# Exercise requirements
• 1. Answer these questions using the article on the album Throbbing Pouch:
(a) Under what alias did Luke Vibert release the album?
(b) Who designed the album's artwork?
(c) According to Gareth Grundy in Select, the album is a "missing link" between which two names?
• 2. Write the next part of the article on the album Throbbing Pouch, picking up after its final sentence.

# Document passage
## begin

Throbbing Pouch is a studio album by English electronic musician Luke Vibert. His second studio album under the alias Wagon Christ, it was released on 20 March 1995 by Rising High Records.

Musical style
AllMusic critic Sean Cooper described Throbbing Pouch as an album of "eazy-listening instrumental hip-hop" music "scattered with dime-store samples and goofy melodies".

Release
Throbbing Pouch was released on 20 March 1995 by Rising High Records. The artwork for the album was designed by Jon Black.

Critical reception

Reviewing Throbbing Pouch for Select, Gareth Grundy described the album as a "missing link" between Aphex Twin and Mo' Wax. He stated that "Vibert creates beautiful, evocative slivers of contemporary electro that manage to be both soothing and engaging." At the end of 1995, NME listed it as the year's 26th best album.

## end

# Data

## begin

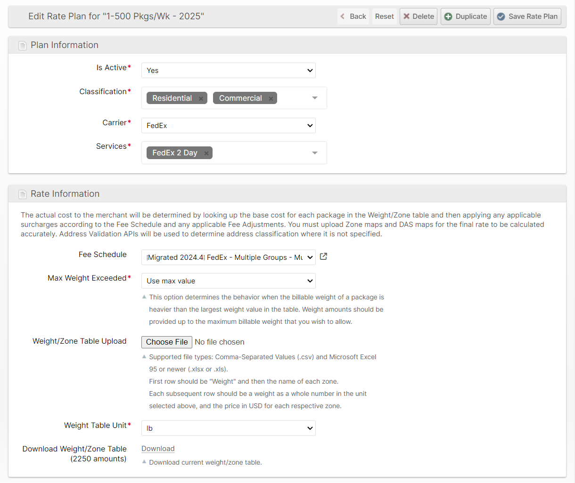Screen dimensions: 575x483
Task: Open the Fee Schedule dropdown
Action: tap(228, 258)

## end

# Per-task outputs
• 1.
(a) Wagon Christ
(b) Jon Black
(c) Aphex Twin and Mo' Wax

• 2.
For AllMusic, Sean Cooper said that on Throbbing Pouch, "Luke Vibert's arranging skills are in rare form, reordering elements and dropping tracks in and out with liquid, barely noticeable aplomb." Cooper noted that the album "has long been regarded as one of trip-hop's most influential releases." Kembrew McLeod cited it as "a classic of the trip-hop canon" in The New Rolling Stone Album Guide (2004), and it was included at number 37 in Facts 2015 list of the best trip hop albums of all time. Turk Dietrich of the American experimental music duo Belong wrote that Throbbing Pouch "may be the only LP that rivals" DJ Shadow's 1996 release Endtroducing..... "in the genre of sampledelia." Similarly, critic Simon Reynolds stated in Spin that Throbbing Pouch "easily rivals" Endtroducing "as a masterpiece of emotive, down-tempo sampladelia."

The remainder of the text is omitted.